Il fallait donc qu'un éditeur, musicien, patron de label français pointu s'y intéresse pour que l'indifférence se mue en interrogation et qu'on aille enfin y voir d'un peu plus près. L'orpailleur en question s'appelle Bertrand Burgalat, c'est lui qui est à l'origine du label Tricatel, "digger" de luxe, défricheur de nouveaux et d'anciens sons. Un homme qui a le sens du recul, celui qui nous manque parfois un peu.
Bref, on re-découvre les chansons de Guy Cabay. Burgalat a su y entendre ce qu'on n'entendait pas (plus), une langue wallonne qui rivalise avec le portugais / brésilien propre au style bossa. Car c'est bien de bossa wallonne qu'on parle et même plus précisément, liégeoise.

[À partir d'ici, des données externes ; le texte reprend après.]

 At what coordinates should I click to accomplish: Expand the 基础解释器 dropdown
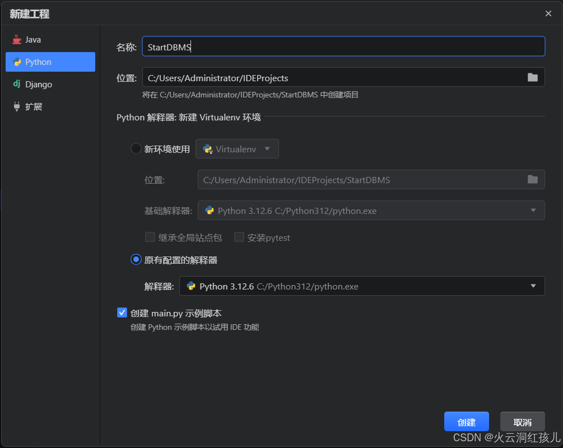click(x=533, y=210)
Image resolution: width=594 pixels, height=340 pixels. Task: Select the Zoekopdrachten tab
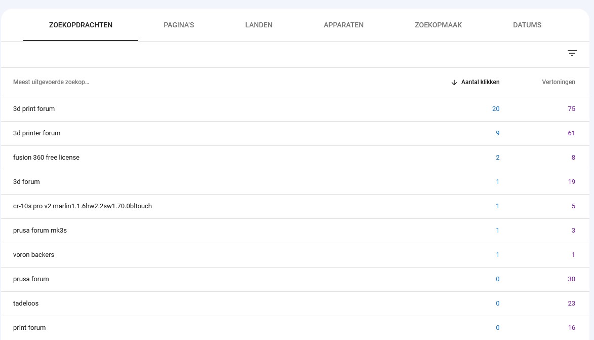click(81, 25)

Voici ce qu'on retrouve sur la note de pochette qu'a écrite Bertrand Burgalat concernant les rééditions que son label Tricatel vient d'exhumer.
Cher Monsieur,
De passage en Belgique pour une émission de télévision qui n’a pas eu lieu à cause des grèves, Claude PUTERFLAM, artiste et producteur de la maison WEA FILIPACCHI, et avec qui nous sommes en accord au niveau de l’édition, a rapporté un disque 30 cm intitulé “TOT-A-FET ROTE COU-D’ZEUR COU-D’ZOS“ qu’il nous a fait écouter à son retour.
Nous sommes unanimes pour dire qu’il y a très certainement une grande originalité et un talent certain pour mettre des rythmes sud-américains sur des textes en Flamand (sic), et ce mariage crée une certaine magie qu’il faudrait exploiter plus en profondeur.

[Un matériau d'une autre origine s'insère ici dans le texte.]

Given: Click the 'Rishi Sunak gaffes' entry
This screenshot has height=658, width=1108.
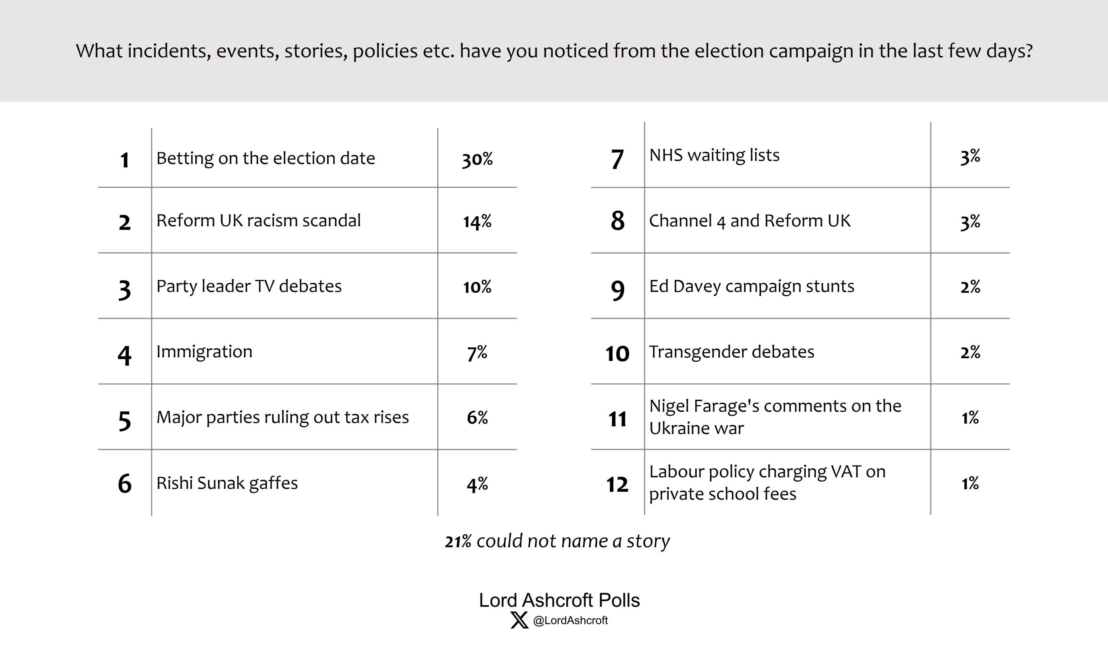Looking at the screenshot, I should 227,483.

Peut-être pourriez-vous nous contacter à Paris, afin que nous nous rencontrions lors d’un de vos passages en France. peut-être trouverons-nous un accord pour travailler tous ensemble, Claude Puterflam, vous et moi.

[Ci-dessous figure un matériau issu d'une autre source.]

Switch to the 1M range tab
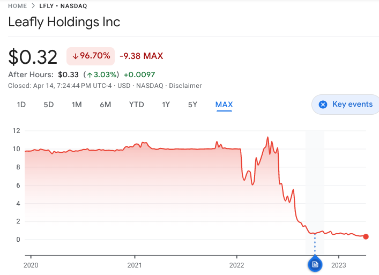379x275 pixels. click(77, 105)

Soyez gentil de nous donner de vos nouvelles, et de nous faire savoir quand vous comptez venir en France, mais peut-être pourriez-vous nous téléphoner.
"Ainsi écrivait Christian de Ronseray, directeur des éditions You You Music, le 6 Novembre 1978. Il a existé, dans cette industrie, des personnes qui parlaient ainsi de musique et s’attachaient à la faire aimer. Mais il existait déjà aussi quelques tristes sires qui faisaient n’importe quoi. Après avoir publié ces chansons à compte d’auteur avec la collaboration de son cousin Michel Dickensheid, qui les avait enregistrées dans son studio et commercialisées sur sa propre marque MD, Guy Cabay signa une licence avec un directeur artistique de RCA. Celui-ci ne les sortit pas, et ne rendit jamais les bandes.
Elles continuaient de charmer ceux qui avaient eu la chance de les entendre.
Au Japon, le label Vivid Sound avait publié un CD en 2012, mais il fallait toujours aller sur YouTube pour trouver quelques extraits." (Bertrand Burgalat)
L'herbe n'est pas plus verte ailleurs qu'en Wallonie et Guy Cabay mérite assurément que l'on y prête une (bonne) oreille... voire même les deux.